Checks for an API key (stored in an environment variable).
Sets up the Gemini client with the "gemini-2.0-flash" model.
Sends the HTML to the AI with our prompt and schema.
Returns the parsed data as an InvoiceCheckResponse object.

It's async because we'll fetch the web page asynchronously too.

Step 4: Fetch the Web Page and Use the Function

To check an invoice, you need its number from the receipt. Then:

import httpx

# Replace with your invoice number
invoice_number = "123456789"
url = f"https://itax.kra.go.ke/KRA-Portal/invoiceChk.htm?actionCode=loadPage&invoiceNo={invoice_number}"

# Fetch the HTML
response = httpx.get(url, timeout=15)
html = response.text

# Parse it with AI
check_invoice_response = await check_invoice(html)

# Print the JSON
print(check_invoice_response.json())

The output will look like this:

{
    "valid": true,
    "control_unit_invoice_number": "CU123456",
    "trader_system_invoice_number": "TS789012",
    "invoice_date": "2023-10-15",
    "total_taxable_amount": 1000.0,
    "total_tax_amount": 160.0,
    "total_invoice_amount": 1160.0,
    "supplier_name": "ABC Kenya Suppliers Ltd"
}

If the invoice isn't valid or data's missing, valid will be false, and some fields might be null.

How It Works

Here's the flow:

You get an invoice number from an ETR receipt.
You build the KRA URL with that number.
httpx fetches the HTML from the KRA site.
The check_invoice function sends the HTML to Gemini AI.
Gemini extracts the data based on our prompt and schema.
Pydantic turns it into a structured JSON object.

It's straightforward and skips manual parsing, which can be a pain if the HTML changes.

Tips and Things to Watch Out For

Errors: The code handles basic issues, like a missing API key. But if the HTML layout changes, the AI might miss data. Test it with different invoices.
Limits: Gemini's free tier has caps - 15 requests per minute, 1,500 per day.

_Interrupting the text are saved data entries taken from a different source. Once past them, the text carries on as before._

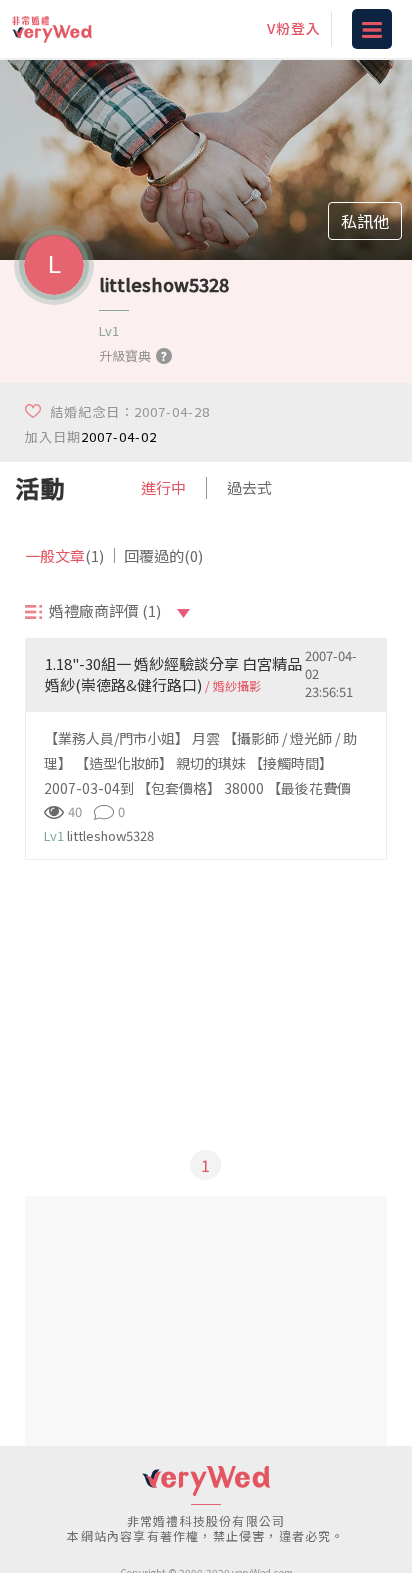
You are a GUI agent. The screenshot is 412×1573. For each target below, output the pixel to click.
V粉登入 (294, 28)
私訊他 (365, 221)
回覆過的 (163, 555)
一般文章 (64, 555)
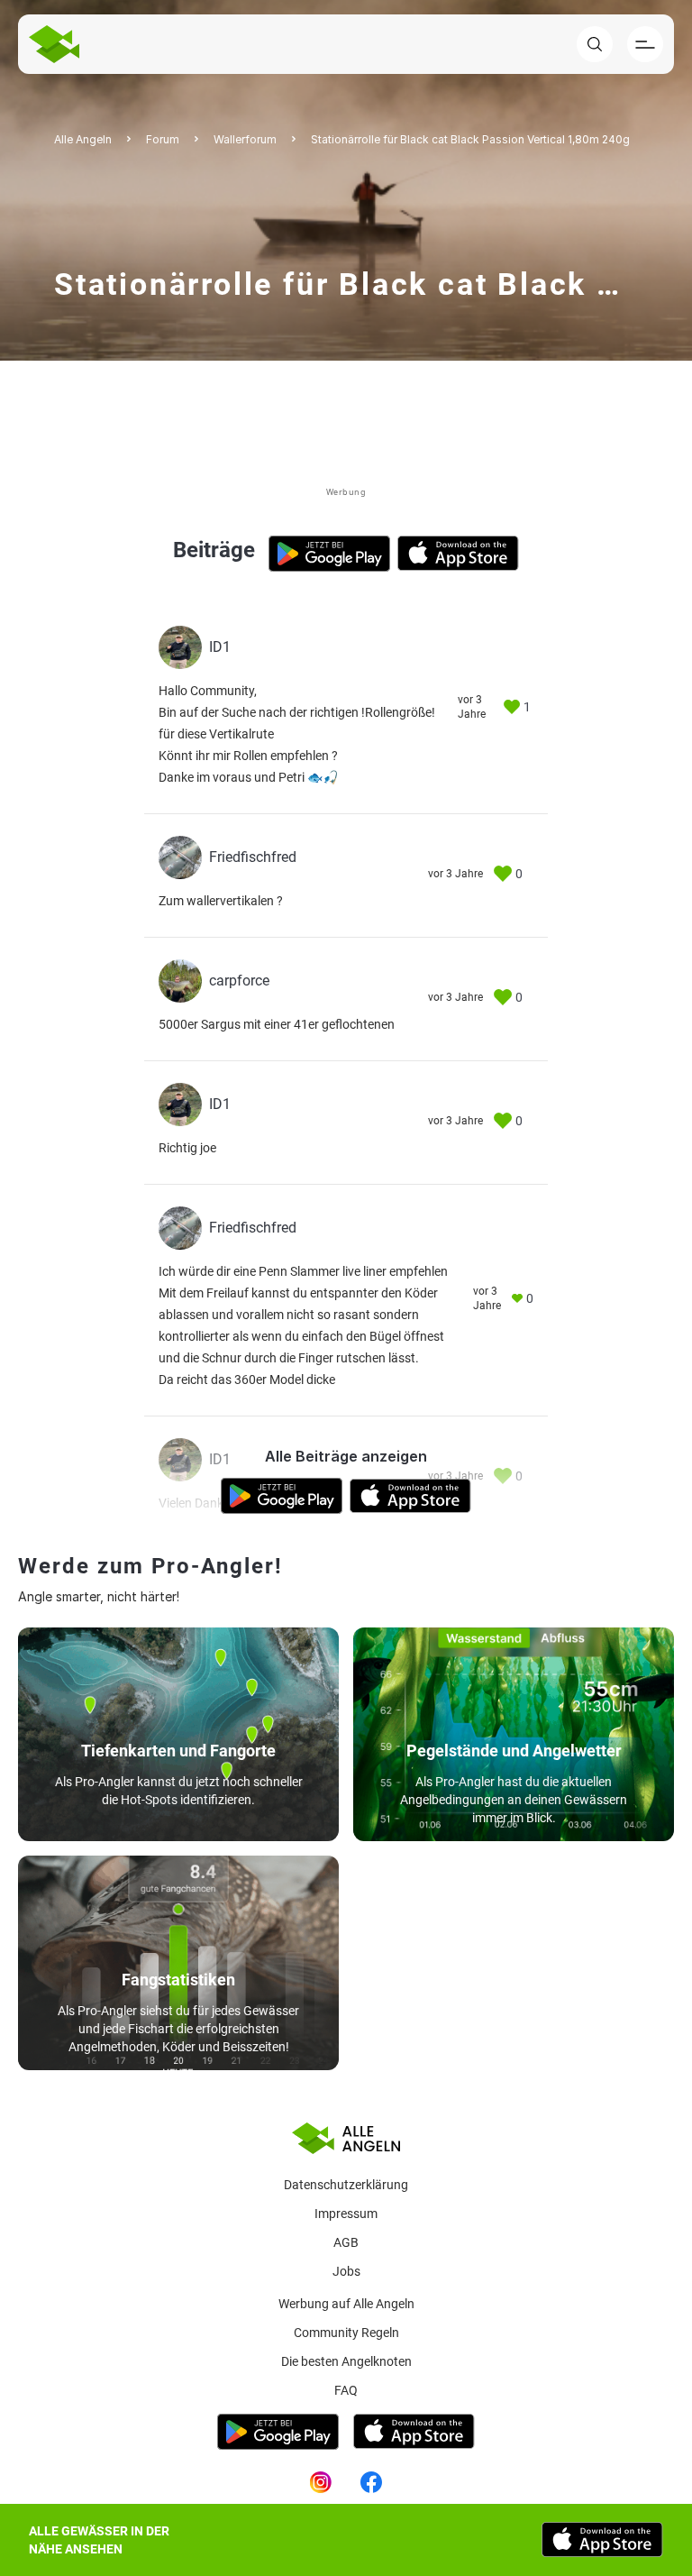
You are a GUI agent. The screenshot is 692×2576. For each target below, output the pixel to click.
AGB (346, 2242)
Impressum (346, 2213)
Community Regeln (346, 2332)
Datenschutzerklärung (346, 2184)
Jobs (346, 2271)
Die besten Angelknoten (346, 2361)
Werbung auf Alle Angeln (346, 2303)
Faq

In a real app, handle rate limits gracefully.
Caching: Checking the same invoice repeatedly? Store the results to save API calls.
Security: Keep that API key secret. Use environment variables or a secrets manager.

Final Thoughts

This method works well for turning messy web pages into usable JSON. The KRA example shows how AI can save time when there's no API. You could adapt this for other sites too - just tweak the prompt and schema.

Let me know if you try it or run into trouble!